__GIVEN TASK__.
Gather each line of the material below that contains the word "accomplish", and treat uppercase and lowercase letters as different.
═══ RECORDS FOR THIS EXERCISE ═══
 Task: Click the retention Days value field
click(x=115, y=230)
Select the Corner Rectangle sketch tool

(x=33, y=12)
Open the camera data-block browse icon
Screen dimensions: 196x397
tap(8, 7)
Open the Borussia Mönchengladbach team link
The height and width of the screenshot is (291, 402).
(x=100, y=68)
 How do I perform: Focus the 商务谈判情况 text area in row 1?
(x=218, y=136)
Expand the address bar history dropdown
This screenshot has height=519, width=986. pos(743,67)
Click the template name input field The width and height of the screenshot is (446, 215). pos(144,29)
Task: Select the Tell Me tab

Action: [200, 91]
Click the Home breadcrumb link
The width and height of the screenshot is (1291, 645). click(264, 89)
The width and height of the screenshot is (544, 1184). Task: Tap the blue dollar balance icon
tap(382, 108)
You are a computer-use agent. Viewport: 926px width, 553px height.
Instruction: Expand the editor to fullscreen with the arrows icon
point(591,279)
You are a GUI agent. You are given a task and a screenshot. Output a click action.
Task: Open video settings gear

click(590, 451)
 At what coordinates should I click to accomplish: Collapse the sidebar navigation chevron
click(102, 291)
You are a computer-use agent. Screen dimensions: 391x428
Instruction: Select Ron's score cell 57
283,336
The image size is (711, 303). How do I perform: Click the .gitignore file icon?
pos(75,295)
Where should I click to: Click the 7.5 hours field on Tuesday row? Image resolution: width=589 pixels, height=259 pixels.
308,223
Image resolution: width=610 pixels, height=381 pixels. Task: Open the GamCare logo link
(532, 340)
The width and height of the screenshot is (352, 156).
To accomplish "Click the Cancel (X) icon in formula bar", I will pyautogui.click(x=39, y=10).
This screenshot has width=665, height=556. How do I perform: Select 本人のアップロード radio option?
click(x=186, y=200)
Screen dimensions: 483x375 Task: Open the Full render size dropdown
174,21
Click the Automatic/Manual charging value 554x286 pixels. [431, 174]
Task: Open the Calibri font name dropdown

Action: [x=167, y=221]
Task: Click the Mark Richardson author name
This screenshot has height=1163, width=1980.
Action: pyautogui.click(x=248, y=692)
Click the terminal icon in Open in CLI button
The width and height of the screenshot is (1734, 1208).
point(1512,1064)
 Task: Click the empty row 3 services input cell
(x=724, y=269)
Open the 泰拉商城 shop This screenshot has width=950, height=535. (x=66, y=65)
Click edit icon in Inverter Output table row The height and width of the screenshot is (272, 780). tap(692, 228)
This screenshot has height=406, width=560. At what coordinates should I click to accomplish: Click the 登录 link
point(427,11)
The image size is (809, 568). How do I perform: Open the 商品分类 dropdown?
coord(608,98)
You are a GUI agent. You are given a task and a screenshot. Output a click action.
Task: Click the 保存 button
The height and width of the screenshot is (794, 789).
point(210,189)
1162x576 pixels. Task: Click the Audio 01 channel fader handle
═══
__RESULT OF THE EXERCISE__.
 At what coordinates should I click to accomplish: Collapse the sidebar navigation chevron
To accomplish "Click the Cancel (X) icon in formula bar", I will pyautogui.click(x=39, y=10).
This screenshot has height=406, width=560. At what coordinates should I click to accomplish: Click the 登录 link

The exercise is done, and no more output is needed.